On top of that comes the variable of differing conditions between the ground and space. An optical system built on Earth changes shape slightly in space as gravity effectively disappears. That means focus tuned under slight ground-induced sag can shift in space. Ground testing therefore requires predicting the in-orbit state and interpreting the results to determine alignment values.
Kim said the process of building a satellite is akin to an endless repetition of trials and verification. "When unplanned problems arise, we spend time finding the cause, and that experience becomes know-how that turns into test items for the next satellite," Kim explained.
So what remains from that experience? The word Kim repeated most when talking about know-how was "measurement." How to measure performance after the optical system is assembled, and how to verify under the same criteria when conditions change—gravity, atmosphere, vacuum—ultimately determines success.
As for why Arirang 7 could succeed, Kim said, "We invested heavily in building large test facilities starting 15 years ago, and we did a lot of testing while preparing for launch in advance." There are international standards worldwide to ensure reliability, such as ISO and ECSS, but most are guidelines at the level of what tests to perform. The details—how to build test facilities, what problems arise during operations, and how to overcome them—are accumulated in the field. Kim emphasized that as these details accumulate, the probability of failure decreases.

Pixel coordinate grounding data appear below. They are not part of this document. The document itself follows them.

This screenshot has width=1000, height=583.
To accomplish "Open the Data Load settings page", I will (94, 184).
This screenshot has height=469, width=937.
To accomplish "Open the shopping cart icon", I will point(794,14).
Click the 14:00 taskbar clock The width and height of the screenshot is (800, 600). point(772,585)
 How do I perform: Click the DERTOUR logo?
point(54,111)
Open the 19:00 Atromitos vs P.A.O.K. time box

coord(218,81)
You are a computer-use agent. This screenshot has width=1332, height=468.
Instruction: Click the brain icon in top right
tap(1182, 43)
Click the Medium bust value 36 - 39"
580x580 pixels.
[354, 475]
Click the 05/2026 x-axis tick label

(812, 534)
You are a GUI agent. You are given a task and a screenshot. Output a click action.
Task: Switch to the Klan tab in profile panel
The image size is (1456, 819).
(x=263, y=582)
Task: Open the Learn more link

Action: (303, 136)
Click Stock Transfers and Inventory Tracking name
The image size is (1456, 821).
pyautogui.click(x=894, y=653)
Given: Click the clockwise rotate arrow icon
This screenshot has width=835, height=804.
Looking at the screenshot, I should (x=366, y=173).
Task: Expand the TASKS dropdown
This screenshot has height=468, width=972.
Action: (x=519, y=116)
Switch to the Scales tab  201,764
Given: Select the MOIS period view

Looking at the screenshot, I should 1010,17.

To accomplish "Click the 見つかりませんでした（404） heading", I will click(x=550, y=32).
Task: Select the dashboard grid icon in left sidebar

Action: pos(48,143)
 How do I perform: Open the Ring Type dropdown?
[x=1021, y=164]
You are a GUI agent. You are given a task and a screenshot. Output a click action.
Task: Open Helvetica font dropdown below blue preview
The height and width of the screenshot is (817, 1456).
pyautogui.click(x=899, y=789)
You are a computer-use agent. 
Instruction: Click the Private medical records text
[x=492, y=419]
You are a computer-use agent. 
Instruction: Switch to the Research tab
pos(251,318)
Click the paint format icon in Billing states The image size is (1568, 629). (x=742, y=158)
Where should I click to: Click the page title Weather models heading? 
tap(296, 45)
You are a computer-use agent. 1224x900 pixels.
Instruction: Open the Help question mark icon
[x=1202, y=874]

◇ Bringing the institute system to the private sector… TelePIX's "operate many" strategy
Vice President Kim is redefining the systematic development and testing procedures built at the institute to fit private development environments, establishing a tighter development protocol to reduce failure rates even for small satellites.
The direction Kim envisions at TelePIX is to launch many small, low-cost satellites to observe more frequently. "A single satellite has difficulty imaging a specific region at the same time every day, and some areas may go 2–3 days without coverage," Kim said. "Conversely, operating multiple satellites can drastically shorten revisit cycles."
To back this strategy, the company is developing a next-generation payload camera. Instead of the traditional cylindrical shape, it is closer to a rectangular form, and optically it adopts an "off-axis architecture (placing the optical axis off-center)." In a typical on-axis architecture, the light path can be blocked by as much as half as light travels back and forth, but an off-axis architecture reduces obstructions in front of the camera to boost performance.
Kim added, "The satellite equipped with this camera, 'Chouette' (French for owl), will complete development in 2026 and be launched into space for the first time in 2027."
At the same time, the company is pursuing "vertical integration" by bringing in machining personnel and performing some processes in-house to make schedule and performance management easier and, over the long term, improve the cost structure. Vice President Kim expects this approach could cut expense by up to half.
Still, Kim emphasized that "technology does not immediately become a market." "There remains the question of where this excellent technology is used. We are at a stage where demand has not yet grown in earnest," Kim said. "Only when the private sector shows, with results, why satellite imagery is necessary and changes perceptions will 'real new space' arrive."
Kim added, "When users naturally come to use satellite imagery, the model of launching many satellites to observe more frequently and analyze more will finally gain strength," adding, "Until then, the private sector's task is to build up technology and verification step by step and continue producing real use cases in the field."